**Records drawn from a dataset:**
————————

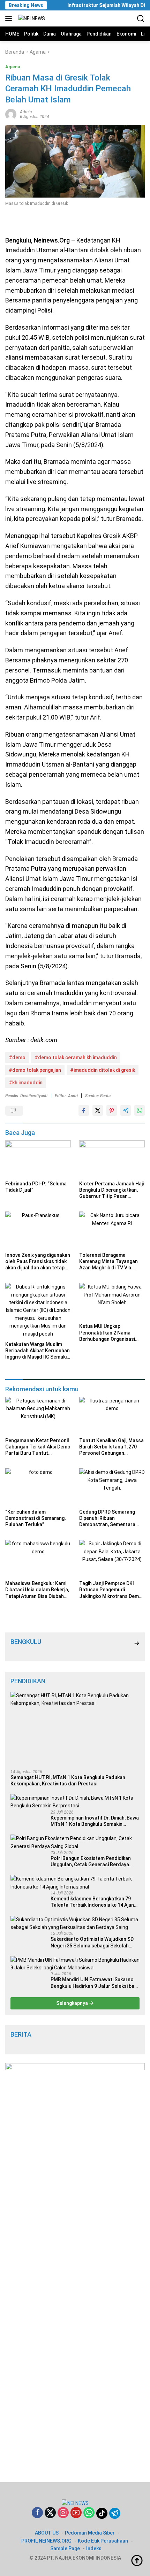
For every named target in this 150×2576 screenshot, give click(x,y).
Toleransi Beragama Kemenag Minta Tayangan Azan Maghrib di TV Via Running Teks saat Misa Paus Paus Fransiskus (108, 1261)
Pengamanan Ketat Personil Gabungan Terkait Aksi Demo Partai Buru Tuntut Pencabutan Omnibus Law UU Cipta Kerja (38, 1447)
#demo (17, 1057)
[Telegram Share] (125, 1110)
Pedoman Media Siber (90, 2533)
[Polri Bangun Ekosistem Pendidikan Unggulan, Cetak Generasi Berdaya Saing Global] (75, 1842)
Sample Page (65, 2548)
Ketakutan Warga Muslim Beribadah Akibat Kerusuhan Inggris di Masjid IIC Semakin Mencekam (37, 1350)
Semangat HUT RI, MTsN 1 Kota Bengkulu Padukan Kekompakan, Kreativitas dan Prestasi (67, 1780)
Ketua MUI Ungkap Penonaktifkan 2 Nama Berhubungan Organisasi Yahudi (107, 1332)
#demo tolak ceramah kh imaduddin (76, 1057)
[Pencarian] (141, 18)
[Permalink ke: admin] (10, 113)
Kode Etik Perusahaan (103, 2541)
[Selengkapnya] (137, 1643)
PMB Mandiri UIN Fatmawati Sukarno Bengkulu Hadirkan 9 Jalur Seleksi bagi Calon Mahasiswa (94, 1983)
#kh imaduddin (26, 1082)
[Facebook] (37, 2513)
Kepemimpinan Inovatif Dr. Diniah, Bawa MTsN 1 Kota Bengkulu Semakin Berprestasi (95, 1821)
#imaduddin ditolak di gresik (102, 1070)
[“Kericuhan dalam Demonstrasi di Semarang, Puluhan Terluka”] (38, 1486)
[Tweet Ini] (97, 1110)
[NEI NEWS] (30, 18)
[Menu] (10, 18)
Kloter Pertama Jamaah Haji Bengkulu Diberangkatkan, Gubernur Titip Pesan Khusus (111, 1190)
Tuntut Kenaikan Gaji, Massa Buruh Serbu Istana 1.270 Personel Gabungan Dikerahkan (111, 1447)
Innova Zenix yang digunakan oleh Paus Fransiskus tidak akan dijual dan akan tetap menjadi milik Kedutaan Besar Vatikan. (37, 1261)
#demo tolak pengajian (35, 1070)
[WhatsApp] (89, 2513)
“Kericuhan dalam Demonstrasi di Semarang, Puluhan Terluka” (35, 1518)
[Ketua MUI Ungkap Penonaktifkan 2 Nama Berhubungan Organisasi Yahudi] (112, 1301)
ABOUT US (47, 2533)
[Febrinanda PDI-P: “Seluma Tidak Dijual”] (38, 1158)
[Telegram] (114, 2513)
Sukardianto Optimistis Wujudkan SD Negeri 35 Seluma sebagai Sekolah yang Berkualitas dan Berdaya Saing (92, 1942)
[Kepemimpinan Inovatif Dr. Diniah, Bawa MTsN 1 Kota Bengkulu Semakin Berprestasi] (75, 1802)
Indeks (94, 2548)
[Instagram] (63, 2513)
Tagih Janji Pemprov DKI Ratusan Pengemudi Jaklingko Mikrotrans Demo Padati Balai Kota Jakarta (110, 1590)
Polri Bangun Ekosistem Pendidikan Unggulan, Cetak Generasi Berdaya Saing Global (91, 1861)
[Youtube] (76, 2513)
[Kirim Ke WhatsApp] (139, 1110)
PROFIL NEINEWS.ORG (46, 2541)
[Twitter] (50, 2513)
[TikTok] (101, 2513)
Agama (12, 66)
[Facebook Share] (83, 1110)
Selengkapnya (72, 2003)
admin (26, 111)
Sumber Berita (98, 1095)
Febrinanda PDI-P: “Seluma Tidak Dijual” (36, 1187)
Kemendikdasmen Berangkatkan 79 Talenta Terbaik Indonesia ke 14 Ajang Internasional (94, 1902)
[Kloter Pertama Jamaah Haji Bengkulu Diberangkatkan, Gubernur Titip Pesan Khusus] (112, 1158)
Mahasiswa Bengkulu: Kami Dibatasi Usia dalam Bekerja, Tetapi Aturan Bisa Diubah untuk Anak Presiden (37, 1590)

————————

**Your goal:**
What you print must match the entries exactly, except that no pictures appear.

**Exercise result:**
For every named target in this 150×2576 screenshot, give click(x,y).
Toleransi Beragama Kemenag Minta Tayangan Azan Maghrib di TV Via Running Teks saat Misa Paus Paus Fransiskus (108, 1261)
Pengamanan Ketat Personil Gabungan Terkait Aksi Demo Partai Buru Tuntut Pencabutan Omnibus Law UU Cipta Kerja (38, 1447)
#demo (17, 1057)
[Telegram Share] (125, 1110)
Pedoman Media Siber (90, 2533)
[Polri Bangun Ekosistem Pendidikan Unggulan, Cetak Generasi Berdaya Saing Global] (75, 1842)
Sample Page (65, 2548)
Ketakutan Warga Muslim Beribadah Akibat Kerusuhan Inggris di Masjid IIC Semakin Mencekam (37, 1350)
Semangat HUT RI, MTsN 1 Kota Bengkulu Padukan Kekompakan, Kreativitas dan Prestasi (67, 1780)
Ketua MUI Ungkap Penonaktifkan 2 Nama Berhubungan Organisasi Yahudi (107, 1332)
#demo tolak ceramah kh imaduddin (76, 1057)
[Pencarian] (141, 18)
[Permalink ke: admin] (10, 113)
Kode Etik Perusahaan (103, 2541)
[Selengkapnya] (137, 1643)
PMB Mandiri UIN Fatmawati Sukarno Bengkulu Hadirkan 9 Jalur Seleksi bagi Calon Mahasiswa (94, 1983)
#kh imaduddin (26, 1082)
[Facebook] (37, 2513)
Kepemimpinan Inovatif Dr. Diniah, Bawa MTsN 1 Kota Bengkulu Semakin Berprestasi (95, 1821)
#imaduddin ditolak di gresik (102, 1070)
[“Kericuhan dalam Demonstrasi di Semarang, Puluhan Terluka”] (38, 1486)
[Tweet Ini] (97, 1110)
[NEI NEWS] (30, 18)
[Menu] (10, 18)
Kloter Pertama Jamaah Haji Bengkulu Diberangkatkan, Gubernur Titip Pesan Khusus (111, 1190)
Tuntut Kenaikan Gaji, Massa Buruh Serbu Istana 1.270 Personel Gabungan Dikerahkan (111, 1447)
Innova Zenix yang digunakan oleh Paus Fransiskus tidak akan dijual dan akan tetap menjadi milik Kedutaan Besar Vatikan. (37, 1261)
#demo tolak pengajian (35, 1070)
[WhatsApp] (89, 2513)
“Kericuhan dalam Demonstrasi di Semarang, Puluhan Terluka” (35, 1518)
[Ketua MUI Ungkap Penonaktifkan 2 Nama Berhubungan Organisasi Yahudi] (112, 1301)
ABOUT US (47, 2533)
[Febrinanda PDI-P: “Seluma Tidak Dijual”] (38, 1158)
[Telegram] (114, 2513)
Sukardianto Optimistis Wujudkan SD Negeri 35 Seluma sebagai Sekolah yang Berkualitas dan Berdaya Saing (92, 1942)
[Kepemimpinan Inovatif Dr. Diniah, Bawa MTsN 1 Kota Bengkulu Semakin Berprestasi] (75, 1802)
Indeks (94, 2548)
[Instagram] (63, 2513)
Tagih Janji Pemprov DKI Ratusan Pengemudi Jaklingko Mikrotrans Demo Padati Balai Kota Jakarta (110, 1590)
Polri Bangun Ekosistem Pendidikan Unggulan, Cetak Generasi Berdaya Saing Global (91, 1861)
[Youtube] (76, 2513)
[Kirim Ke WhatsApp] (139, 1110)
PROFIL NEINEWS.ORG (46, 2541)
[Twitter] (50, 2513)
[TikTok] (101, 2513)
Agama (12, 66)
[Facebook Share] (83, 1110)
Selengkapnya (72, 2003)
admin (26, 111)
Sumber Berita (98, 1095)
Febrinanda PDI-P: “Seluma Tidak Dijual” (36, 1187)
Kemendikdasmen Berangkatkan 79 Talenta Terbaik Indonesia ke 14 Ajang Internasional (94, 1902)
[Kloter Pertama Jamaah Haji Bengkulu Diberangkatkan, Gubernur Titip Pesan Khusus] (112, 1158)
Mahasiswa Bengkulu: Kami Dibatasi Usia dalam Bekerja, Tetapi Aturan Bisa Diubah untuk Anak Presiden (37, 1590)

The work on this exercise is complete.